In just two years, the Tour de France Femmes has made tremendous strides to become the premier race on the women’s calendar.

However, today’s attack proves that there is still a long way to go to make this the world-class event it deserves to be.

Of course, a lack of coverage in America is not an issue exclusive to the women’s WorldTour. In fact, unless you have Peacock or FloBikes or GCN+, watching the whole of any bike race on television is often impossible. This lack of coverage even applies to the men’s Tour de France, not only the biggest bike race on the calendar but one of the biggest sporting events on Earth.

It’s something of a feedback loop that Tour organizers and television partners must overcome if we ever hope to enjoy full race coverage in America, something that is, at this moment, infinitely more important to the survival of the Women’s WorldTour than it is the men’s.

That is, not enough people tune in to the Tour de France Femmes to make full coverage viable.

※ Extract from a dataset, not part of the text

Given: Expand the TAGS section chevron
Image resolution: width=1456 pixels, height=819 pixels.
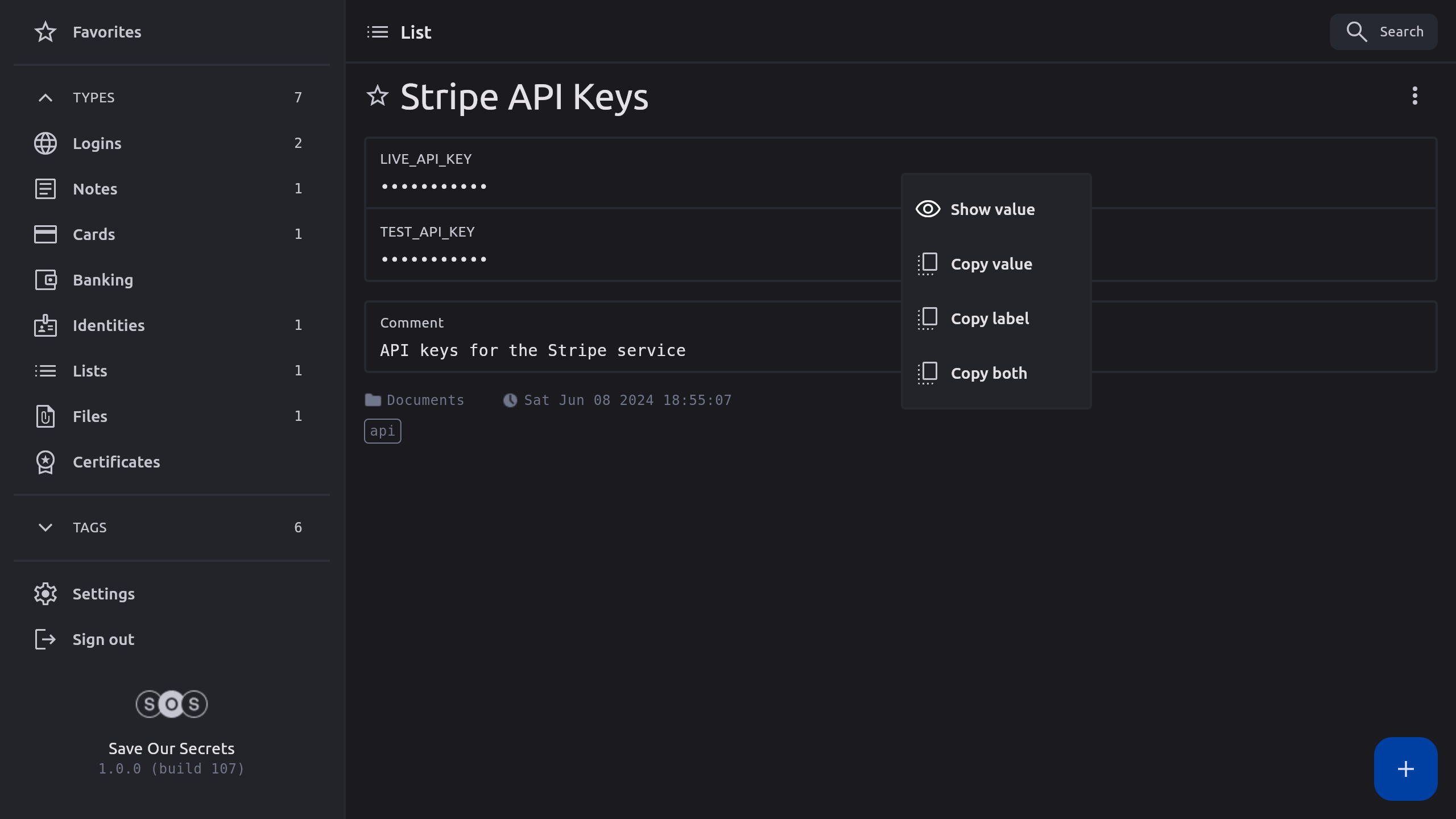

But if full coverage is not available, then how can more people tune in? How can we try and watch something that isn’t there?

Surely, it’s more nuanced than that, what with sponsorship dollars and eyeballs, impressions, and the like. After all, I’m just a cycling fan trying to watch a bike race. But if women’s racing is going to continue to grow, it needs to be able to reach as many fans as possible regardless of how many kilometers are left in the race.

Now, as I write this, Fenix-Deceuninck’s Julie Van de Velde is on a solo attack of her own, well over two-minutes ahead of the peloton with just twenty-eight kilometers to go. She’s already locked in the polka dot jersey for tomorrow and is now charging toward a potential Tour de France stage win.

Thankfully, now that the broadcast has started, we can all watch in real time, to see if Van de Velde can hold on until the very end.